Wikipedia defines investment as “investment is the amount purchased per unit time of goods which are not consumed but are to be used for future production.” In other words, investment is something willingly purchased at the present time in hopes of gaining a return on that investment. Over time, whether or not is is a good or bad investment will be based on growth or failure to grow. This is why government spending can not be called investment in the strictest sense of the word. Society can benefit by items purchased by the government, such as:

  • Education (improving the quality of our workforce, while how those dollars are allocated will be an endless debate)
  • Waging a war on foreign soil (sending trained professionals to kill those who would harm American citizens)
  • Foreign aid (bribing foreign governments to improve opportunities for Americans abroad)
  • Highways (creating a commerce and transportation infrastructure).
  • The important distinction is that while the items just listed produce benefits to society, but by their nature they do not allow for the same measurement as conventional investments.
  • Also under the government spending umbrella are items that are simply produced while yielding no value but simply waste money. The president’s czars and regulation designed to increase mercury levels in landfills fall in this category.
  • The easy pinatas in the room are government ventures that have lost money for the taxpayers hand over fist. Amtrak, Solyndra, the GM bailout and Fannie and Freddie Mac fall into this category. There’s no need to beat you up with the details of these, but if you’re going to call your spending investment please give the American people a clear picture of how these investments have performed, and in turn how you as an investment manager have performed over the years.

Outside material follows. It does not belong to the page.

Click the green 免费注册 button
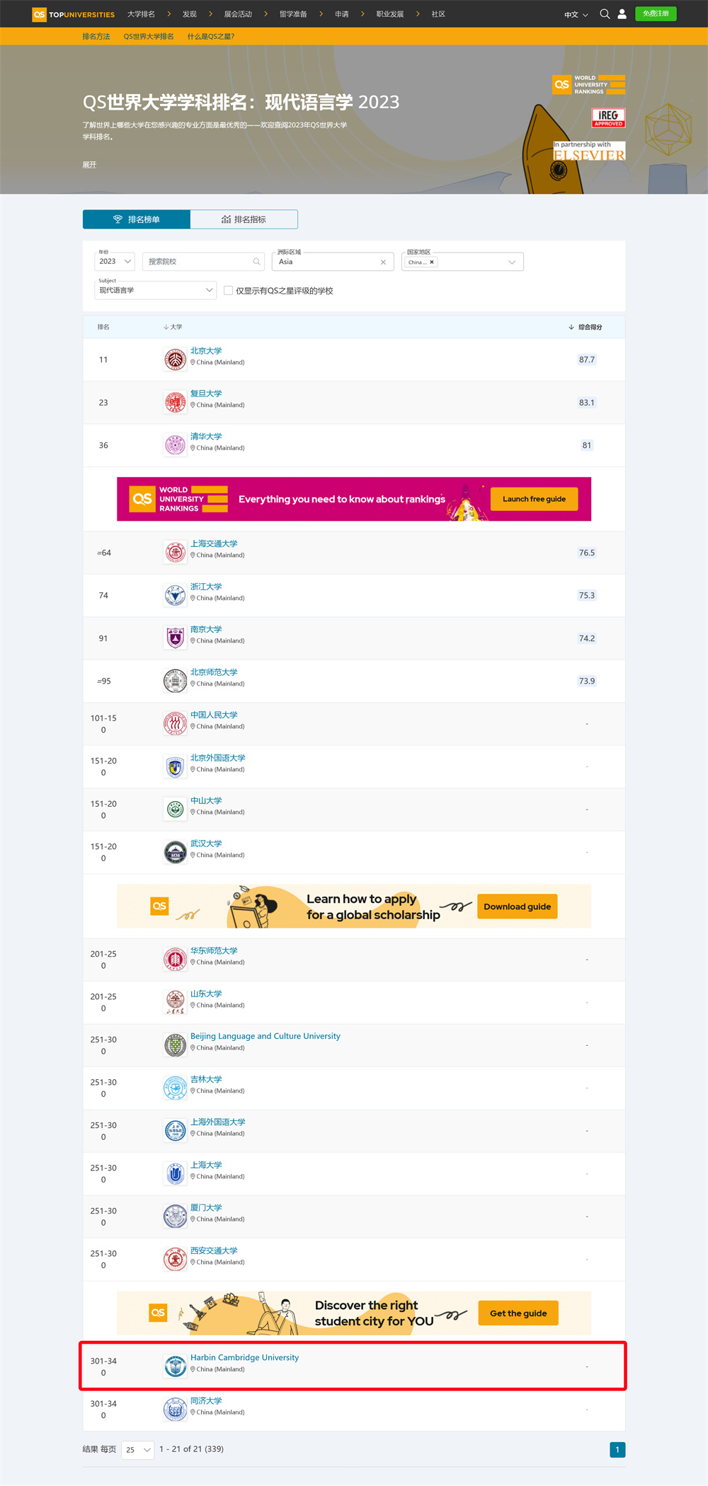 [x=656, y=13]
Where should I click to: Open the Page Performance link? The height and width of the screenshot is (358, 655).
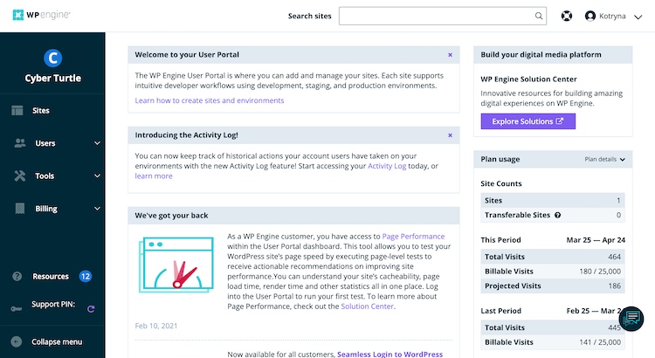click(x=413, y=237)
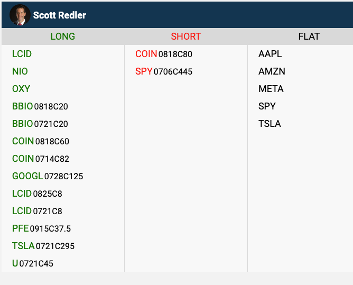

If you’ve understood the previous lessons on job creation and wealth creation this concept should be pretty easy for you. Since there is nothing more to teach here I thought I’d add a fun exercise to wrap this up. Presidents like to brag about how much they’ve “invested” in our country, so what is each President’s return on investment? We use this measurement for all real, tangible investments, so why not here? Here are the exercise’s assumptions:

  • Return on investment is simply a measure defined as (Total Receipts -Total Spent) / Total Receipts. This is not a real measure given that we just covered how government spending is not true investment, but is more of a measure of how wisely our leaders are spending our money relative to what they collect.
  • Raw data is from the White House’s web site, and the original spreadsheet can be found here.
  • Early presidents are lumped in together – we don’t start to get good individual presidential data until the start of the last century.
  • Each president’s measured years lags one year behind his entrance into office, since each new president operates under the budget of his predecessor.
  • Total dollars gained or lost are not our primary driver for success or failure – percentages are used instead. The most popular measurement for return on investment performance is by percentage, so that is what is being used here. Here is how the presidents fared in chronological order.


Click here for a larger version

What does all of this tell us? Not too much, to be perfectly honest. By the measure used a president who decides to have the government confiscate every last piece of private wealth while less rapidly increasing government spending would look like Peter Lynch. At least they would look good for a year until reality sets in, of course.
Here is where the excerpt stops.